Uma tradição combativa e uma direção
revolucionária: os velhos e jovens lutadores!
Estes exemplos só se
tornaram realidade graças a um elemento fundamental em toda greve, combate e,
até mesmo, revolução. O papel da tradição e da direção.
Toda uma camada de
dirigentes, resistindo aos “anos de cão” do Neoliberalismo e, posteriormente,
aos “anos de submissão”, dos movimentos e sindicatos, ao PT no governo,
consolidou, ao longo dos anos, uma tradição que foi capaz de imprimir nos
trabalhadores a “força moral” que mostrou que , quando se luta,
independentemente dos patrões, é possível vencer.
Companheiros como
Brandão, Magno e Neli personificam esta tradição que alarma a burguesia,
assustada frente aos 380 dias de greve feitos em 10 anos.

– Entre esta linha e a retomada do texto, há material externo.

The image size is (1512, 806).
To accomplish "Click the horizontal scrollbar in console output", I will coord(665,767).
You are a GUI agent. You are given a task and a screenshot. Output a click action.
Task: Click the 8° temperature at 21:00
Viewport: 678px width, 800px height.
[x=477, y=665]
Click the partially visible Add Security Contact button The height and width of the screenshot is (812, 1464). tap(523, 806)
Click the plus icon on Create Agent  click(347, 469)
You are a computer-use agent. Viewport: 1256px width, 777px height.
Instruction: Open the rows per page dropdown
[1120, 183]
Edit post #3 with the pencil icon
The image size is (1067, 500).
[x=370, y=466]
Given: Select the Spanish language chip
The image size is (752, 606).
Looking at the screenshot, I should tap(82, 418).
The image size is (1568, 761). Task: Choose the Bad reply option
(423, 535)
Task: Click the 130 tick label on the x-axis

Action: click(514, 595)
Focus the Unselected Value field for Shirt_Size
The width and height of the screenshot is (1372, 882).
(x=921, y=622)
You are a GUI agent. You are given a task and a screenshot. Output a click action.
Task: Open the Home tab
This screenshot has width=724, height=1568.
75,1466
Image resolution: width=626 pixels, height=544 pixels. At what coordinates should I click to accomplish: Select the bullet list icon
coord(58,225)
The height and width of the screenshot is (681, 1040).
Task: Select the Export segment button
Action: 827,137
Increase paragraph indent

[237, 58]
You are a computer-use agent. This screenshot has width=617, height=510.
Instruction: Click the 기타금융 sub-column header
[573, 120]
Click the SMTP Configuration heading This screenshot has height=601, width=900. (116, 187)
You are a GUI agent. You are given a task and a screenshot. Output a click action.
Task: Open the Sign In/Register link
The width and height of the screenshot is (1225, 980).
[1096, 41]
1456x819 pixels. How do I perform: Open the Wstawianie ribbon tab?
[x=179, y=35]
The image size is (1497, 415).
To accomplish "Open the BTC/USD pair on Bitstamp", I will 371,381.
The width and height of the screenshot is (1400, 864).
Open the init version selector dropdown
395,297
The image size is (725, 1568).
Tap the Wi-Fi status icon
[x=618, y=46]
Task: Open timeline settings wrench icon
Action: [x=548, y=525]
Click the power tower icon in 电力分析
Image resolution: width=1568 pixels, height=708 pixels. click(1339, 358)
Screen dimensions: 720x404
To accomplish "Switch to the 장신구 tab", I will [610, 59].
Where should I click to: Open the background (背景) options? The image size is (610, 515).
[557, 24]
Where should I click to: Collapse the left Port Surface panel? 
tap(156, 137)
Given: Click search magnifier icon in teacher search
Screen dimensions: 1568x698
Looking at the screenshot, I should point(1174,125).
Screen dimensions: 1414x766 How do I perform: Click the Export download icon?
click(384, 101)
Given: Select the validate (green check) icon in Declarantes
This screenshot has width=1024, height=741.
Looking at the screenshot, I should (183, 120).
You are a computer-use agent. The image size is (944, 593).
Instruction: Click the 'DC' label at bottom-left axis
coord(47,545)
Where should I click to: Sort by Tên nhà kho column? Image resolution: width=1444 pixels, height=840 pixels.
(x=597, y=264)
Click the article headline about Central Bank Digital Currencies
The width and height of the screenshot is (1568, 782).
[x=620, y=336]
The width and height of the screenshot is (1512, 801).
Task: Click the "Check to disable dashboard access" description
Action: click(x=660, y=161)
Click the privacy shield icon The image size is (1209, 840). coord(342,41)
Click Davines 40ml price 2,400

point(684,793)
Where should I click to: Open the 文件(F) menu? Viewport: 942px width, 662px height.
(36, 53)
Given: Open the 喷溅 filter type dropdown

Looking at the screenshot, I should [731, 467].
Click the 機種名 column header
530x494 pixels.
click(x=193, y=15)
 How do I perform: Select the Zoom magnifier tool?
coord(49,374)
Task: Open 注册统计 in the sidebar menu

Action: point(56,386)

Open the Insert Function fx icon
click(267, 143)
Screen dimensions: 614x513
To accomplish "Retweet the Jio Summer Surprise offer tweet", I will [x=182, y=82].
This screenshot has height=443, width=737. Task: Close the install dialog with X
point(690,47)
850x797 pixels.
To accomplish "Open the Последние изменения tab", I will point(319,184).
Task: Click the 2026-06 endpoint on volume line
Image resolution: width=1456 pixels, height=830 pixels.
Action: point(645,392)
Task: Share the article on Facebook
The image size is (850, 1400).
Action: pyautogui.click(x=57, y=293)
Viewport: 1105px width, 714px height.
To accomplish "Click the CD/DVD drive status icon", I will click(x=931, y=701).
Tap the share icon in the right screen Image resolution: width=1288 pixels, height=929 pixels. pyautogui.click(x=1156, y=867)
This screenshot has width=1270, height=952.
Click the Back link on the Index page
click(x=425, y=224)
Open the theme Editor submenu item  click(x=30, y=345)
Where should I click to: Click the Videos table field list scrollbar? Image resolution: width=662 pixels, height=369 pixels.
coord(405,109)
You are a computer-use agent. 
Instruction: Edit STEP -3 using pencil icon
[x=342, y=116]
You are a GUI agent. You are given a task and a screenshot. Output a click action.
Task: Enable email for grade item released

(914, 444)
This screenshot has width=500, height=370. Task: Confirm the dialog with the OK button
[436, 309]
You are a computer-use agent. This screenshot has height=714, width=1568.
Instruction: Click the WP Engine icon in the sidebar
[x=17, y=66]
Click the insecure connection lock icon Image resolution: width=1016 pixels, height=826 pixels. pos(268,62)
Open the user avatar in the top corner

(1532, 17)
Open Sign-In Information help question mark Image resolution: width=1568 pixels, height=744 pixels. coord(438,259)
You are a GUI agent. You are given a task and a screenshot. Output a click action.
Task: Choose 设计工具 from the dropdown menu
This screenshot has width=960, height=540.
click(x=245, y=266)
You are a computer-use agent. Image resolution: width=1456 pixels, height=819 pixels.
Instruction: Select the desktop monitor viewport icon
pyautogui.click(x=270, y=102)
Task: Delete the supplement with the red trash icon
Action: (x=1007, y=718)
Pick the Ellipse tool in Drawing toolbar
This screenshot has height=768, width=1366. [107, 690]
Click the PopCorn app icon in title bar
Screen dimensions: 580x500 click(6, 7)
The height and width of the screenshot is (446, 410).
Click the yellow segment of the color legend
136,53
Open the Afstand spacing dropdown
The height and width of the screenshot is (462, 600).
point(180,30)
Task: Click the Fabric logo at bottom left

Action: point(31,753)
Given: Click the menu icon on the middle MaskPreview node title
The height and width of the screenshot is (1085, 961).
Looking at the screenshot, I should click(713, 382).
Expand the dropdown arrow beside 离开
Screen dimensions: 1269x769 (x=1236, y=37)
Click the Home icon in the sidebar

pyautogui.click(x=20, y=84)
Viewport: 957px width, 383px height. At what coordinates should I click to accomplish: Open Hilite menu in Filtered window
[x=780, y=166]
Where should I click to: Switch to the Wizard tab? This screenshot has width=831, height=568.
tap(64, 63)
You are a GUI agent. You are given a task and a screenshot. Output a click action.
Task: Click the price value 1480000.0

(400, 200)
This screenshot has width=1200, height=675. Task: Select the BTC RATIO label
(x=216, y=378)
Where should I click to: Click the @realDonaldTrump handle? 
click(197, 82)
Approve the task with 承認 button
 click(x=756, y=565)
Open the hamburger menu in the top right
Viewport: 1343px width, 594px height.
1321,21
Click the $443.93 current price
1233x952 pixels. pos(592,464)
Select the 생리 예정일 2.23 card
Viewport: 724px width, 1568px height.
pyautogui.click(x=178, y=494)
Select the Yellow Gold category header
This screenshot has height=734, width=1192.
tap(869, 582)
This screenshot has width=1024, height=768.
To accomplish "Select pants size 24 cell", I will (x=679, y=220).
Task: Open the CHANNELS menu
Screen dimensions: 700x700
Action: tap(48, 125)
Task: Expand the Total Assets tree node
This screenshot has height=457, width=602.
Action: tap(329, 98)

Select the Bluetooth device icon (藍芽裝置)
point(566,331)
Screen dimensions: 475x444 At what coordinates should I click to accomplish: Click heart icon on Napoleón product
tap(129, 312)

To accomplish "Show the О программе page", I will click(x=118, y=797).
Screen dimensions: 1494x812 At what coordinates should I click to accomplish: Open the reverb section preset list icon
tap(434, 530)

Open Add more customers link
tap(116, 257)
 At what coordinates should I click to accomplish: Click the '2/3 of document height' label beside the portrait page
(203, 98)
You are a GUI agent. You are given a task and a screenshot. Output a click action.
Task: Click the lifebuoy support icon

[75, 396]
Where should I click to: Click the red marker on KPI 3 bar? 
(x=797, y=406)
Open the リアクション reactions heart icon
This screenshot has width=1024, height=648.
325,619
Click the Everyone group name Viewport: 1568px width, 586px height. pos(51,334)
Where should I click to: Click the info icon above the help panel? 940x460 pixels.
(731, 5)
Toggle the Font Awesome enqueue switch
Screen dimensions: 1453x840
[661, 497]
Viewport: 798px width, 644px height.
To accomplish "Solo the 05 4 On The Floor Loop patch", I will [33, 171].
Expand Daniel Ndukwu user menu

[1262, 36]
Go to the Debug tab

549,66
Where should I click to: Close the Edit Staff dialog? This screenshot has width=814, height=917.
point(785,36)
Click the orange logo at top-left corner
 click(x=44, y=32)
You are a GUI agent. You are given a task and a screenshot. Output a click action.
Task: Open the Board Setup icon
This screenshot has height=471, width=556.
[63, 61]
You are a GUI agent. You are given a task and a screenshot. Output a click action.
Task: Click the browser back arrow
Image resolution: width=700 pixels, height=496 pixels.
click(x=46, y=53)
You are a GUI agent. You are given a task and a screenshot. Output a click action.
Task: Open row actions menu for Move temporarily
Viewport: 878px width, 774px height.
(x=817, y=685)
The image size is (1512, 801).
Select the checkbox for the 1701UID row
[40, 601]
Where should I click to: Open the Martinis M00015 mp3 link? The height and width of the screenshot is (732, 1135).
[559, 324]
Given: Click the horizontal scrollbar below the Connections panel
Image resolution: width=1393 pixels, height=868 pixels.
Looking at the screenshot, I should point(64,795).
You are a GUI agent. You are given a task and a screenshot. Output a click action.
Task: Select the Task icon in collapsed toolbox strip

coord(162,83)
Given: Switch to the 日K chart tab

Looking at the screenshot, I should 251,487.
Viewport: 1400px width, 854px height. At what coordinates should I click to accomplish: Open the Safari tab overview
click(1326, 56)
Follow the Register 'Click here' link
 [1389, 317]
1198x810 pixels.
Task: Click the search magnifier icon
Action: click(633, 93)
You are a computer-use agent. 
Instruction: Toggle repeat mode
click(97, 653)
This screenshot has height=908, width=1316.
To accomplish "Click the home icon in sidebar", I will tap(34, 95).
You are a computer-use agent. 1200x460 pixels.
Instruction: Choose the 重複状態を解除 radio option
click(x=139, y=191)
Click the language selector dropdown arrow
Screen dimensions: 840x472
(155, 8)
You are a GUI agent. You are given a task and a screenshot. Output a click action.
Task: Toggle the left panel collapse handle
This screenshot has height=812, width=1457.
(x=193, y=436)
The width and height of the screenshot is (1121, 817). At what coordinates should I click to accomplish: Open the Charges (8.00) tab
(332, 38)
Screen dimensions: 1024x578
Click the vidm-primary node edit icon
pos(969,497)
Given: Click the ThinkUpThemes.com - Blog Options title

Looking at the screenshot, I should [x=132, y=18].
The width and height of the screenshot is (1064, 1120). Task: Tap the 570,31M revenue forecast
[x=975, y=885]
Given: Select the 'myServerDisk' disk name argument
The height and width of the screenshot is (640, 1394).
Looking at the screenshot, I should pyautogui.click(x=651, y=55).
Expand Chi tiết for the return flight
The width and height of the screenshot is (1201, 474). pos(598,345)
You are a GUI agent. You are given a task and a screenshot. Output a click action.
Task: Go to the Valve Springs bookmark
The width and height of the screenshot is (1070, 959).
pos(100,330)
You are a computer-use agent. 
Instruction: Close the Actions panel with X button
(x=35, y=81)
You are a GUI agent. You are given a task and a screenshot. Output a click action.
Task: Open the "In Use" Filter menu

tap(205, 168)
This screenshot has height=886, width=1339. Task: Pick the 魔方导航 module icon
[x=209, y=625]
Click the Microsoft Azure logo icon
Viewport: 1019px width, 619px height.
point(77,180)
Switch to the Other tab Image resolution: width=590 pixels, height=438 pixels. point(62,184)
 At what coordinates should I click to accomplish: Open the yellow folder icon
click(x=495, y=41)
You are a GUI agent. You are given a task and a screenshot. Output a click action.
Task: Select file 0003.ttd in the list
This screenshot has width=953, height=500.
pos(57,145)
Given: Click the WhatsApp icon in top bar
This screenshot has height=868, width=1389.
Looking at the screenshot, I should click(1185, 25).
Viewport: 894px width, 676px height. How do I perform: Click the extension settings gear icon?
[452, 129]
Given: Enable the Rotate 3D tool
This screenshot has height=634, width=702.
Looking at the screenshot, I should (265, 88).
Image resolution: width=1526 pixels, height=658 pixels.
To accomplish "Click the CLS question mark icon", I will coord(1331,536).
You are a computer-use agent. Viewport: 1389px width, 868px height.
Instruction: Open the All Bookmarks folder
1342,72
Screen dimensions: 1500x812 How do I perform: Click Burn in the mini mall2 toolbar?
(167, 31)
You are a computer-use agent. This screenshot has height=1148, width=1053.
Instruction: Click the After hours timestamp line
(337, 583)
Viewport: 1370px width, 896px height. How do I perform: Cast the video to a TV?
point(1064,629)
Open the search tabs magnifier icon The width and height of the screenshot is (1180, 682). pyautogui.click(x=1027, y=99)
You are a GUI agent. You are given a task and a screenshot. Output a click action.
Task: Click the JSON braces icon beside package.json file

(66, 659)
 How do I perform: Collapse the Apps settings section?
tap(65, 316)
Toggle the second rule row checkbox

Estes, fundidos com o
melhor de uma camada surgida no calor da luta e organizada ao redor do Comando
de Greve, são como uma “espada forjada em brasa”, que continuará a tradição
exemplar dos operários da USP, combinando a tradição e ousadia.
Para vencer, no
entanto, não basta a “força moral”; é necessária, também, uma compreensão
estratégica de porque se luta, com quem se luta e com que meios se deve lutar.
Neste sentido,
cumpriu um papel central a intervenção revolucionária, como ala minoritária do
SINTUSP, dos militantes da LER-QI que, a cada passo, buscaram ligar a luta mais
imediata dos trabalhadores com a compreensão da necessidade de uma nova
sociedade e de uma ação plenamente independente dos trabalhadores.
Quando muitos teriam
desistido, insistiram que era possível vencer, desde que usassem todas as armas
disponíveis, reconhecessem os aliados e os inimigos e, acima de tudo,
confiassem apenas em suas próprias forças.
Recusando-se a iludir
os trabalhadores em busca de “atalhos”, não “embelezaram inimigos”, não
confundiram aliados, disseram apenas a verdade e fortaleceram a idéia de que
todo e cada operário pode dirigir sua greve, sua vida e até mesmo uma sociedade
a serviço de seus interesses.
Isto demonstrou a
diferença que faz um grupo que busca ligar o mais avançado da vanguarda com a
base, fazendo sua luta se chocar contra os patrões e o capitalismo de conjunto.
Por isso, também,
impulsionaram o Movimento Nossa Classe, junto de dezenas de trabalhadores, para
cumprir este papel de forjar uma nova camada de direção revolucionária na USP.
Um exemplo
emblemático está expresso no exemplo de democracia operária quando, num ato em
que aliados levaram uma bandeira pedindo a liberdade de José Dirceu e outros
“mensaleiros do PT”, abriu-se um importante debate sobre qual posição os
trabalhadores teriam frente aqueles corruptos burgueses. Neste caso, a pressão
fez com que se abaixasse a bandeira e os trabalhadores tiveram a clareza de que
não é de seu interesse prestar apoio aos patrões ou agentes destes.
Salta aos olhos aqui
também, as enormes diferenças com organizações de esquerda como o PSTU que,
utilizando o mesmo lema “Não tem arrego”, durante a greve do metrô, na qual
eram direção do sindicato, deram um sentido completamente distinto ao “lema”.
Colocando membros da
UGT, CUT, CTB, NCST e outras siglas sindicais ligadas aos patrões na negociação
com o Metrô; prometendo que, caso houvesse demissões, estas centrais fariam uma
greve geral; construindo a retirada quando a greve poderia impedir as demissões;
após as demissões, deixando tudo a cargo do “jurídico” e, durante a greve
construindo uma pauta e prática restrita aos interesses salariais e embelezando
a Justiça e tribunais, levaram a um setor importante da classe operária a
confusão sobre quem são seus aliados, como vencer e a ficar isolado frente aos
enormes recursos de repressão e intimidação que o Governo do PSDB tem em mãos.
A greve da USP deste
ano já ficou para a história do movimento operário brasileiro pelas vitórias
que obteve frente à dura intransigência e, principalmente, pelas lições que
deixa para todos os trabalhadores do país.